# 95 altima, hit pot-hole, car stalled, won't start



## kahmisz (Mar 28, 2004)

I have a 95 Nissan Altima. I was driving down the road and hit a large pot-hole with my front left tire. Wheel, tire, and front end seem fine. The car immediately stalled after this and wouldn't start. I know I've owned other car's with an emergency fuel shut off switch. Does this car have one?


----------



## Coco (Apr 30, 2002)

Did you figure out the problem? This happened to me a few years ago. Hit a speed bump and the car started to stall. Ended up being a loose battery cable.


----------



## kahmisz (Mar 28, 2004)

After checking everything, I took off the distributor cap, which started dripping oil out. I'm not sure how that much oil got in there, but after cleaning it up a little, it's again running like a champ.
I'm still surprised at how well this car is running with 213,000 miles. It has treated me very well.


----------



## Asleep (Jan 19, 2003)

if its leaking oil, it will do it again. a distributor swap will be in your future. once that o-ring is bad, its bad.


----------



## bottomgun (Jan 3, 2004)

No need for a distributor replacement for the o-ring. Go to Nissan nd order the o-ring (about $6) and replace it yourself.
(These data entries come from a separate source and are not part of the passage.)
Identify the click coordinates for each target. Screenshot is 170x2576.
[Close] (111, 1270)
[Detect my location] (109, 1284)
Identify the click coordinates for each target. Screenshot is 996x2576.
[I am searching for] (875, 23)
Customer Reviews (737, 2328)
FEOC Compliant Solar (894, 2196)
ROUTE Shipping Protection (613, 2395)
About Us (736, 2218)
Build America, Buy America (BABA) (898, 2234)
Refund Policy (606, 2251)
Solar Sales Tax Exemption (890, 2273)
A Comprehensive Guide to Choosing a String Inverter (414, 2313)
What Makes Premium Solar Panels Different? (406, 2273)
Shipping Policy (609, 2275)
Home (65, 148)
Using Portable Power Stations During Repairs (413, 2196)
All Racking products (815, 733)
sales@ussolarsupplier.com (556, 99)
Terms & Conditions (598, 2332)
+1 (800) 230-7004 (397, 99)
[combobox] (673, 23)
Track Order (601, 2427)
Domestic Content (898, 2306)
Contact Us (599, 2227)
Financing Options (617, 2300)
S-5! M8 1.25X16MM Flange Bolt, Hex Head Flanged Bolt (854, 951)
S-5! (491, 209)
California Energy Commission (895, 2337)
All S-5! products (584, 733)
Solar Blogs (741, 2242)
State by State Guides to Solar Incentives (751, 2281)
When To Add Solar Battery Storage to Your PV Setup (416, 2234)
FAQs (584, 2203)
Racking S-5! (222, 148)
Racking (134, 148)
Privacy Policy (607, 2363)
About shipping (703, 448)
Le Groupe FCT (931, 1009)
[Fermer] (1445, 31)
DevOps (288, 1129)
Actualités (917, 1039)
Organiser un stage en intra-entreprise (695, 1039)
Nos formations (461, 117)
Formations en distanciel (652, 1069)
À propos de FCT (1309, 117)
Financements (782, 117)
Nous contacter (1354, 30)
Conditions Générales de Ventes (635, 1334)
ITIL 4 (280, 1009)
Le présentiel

Ensure you clean all oil from inside the cap and from around the Cam Sensor Unit inside it.


----------



## Asleep (Jan 19, 2003)

thats easy to say now, but ask the people that have replaced that o-ring and had problems again. i too replaced that o-ring and havent had a problem BUT, i wasnt and hadnt leaked oil before that. i did it because i had swapped engines and replaced all rubber parts.


----------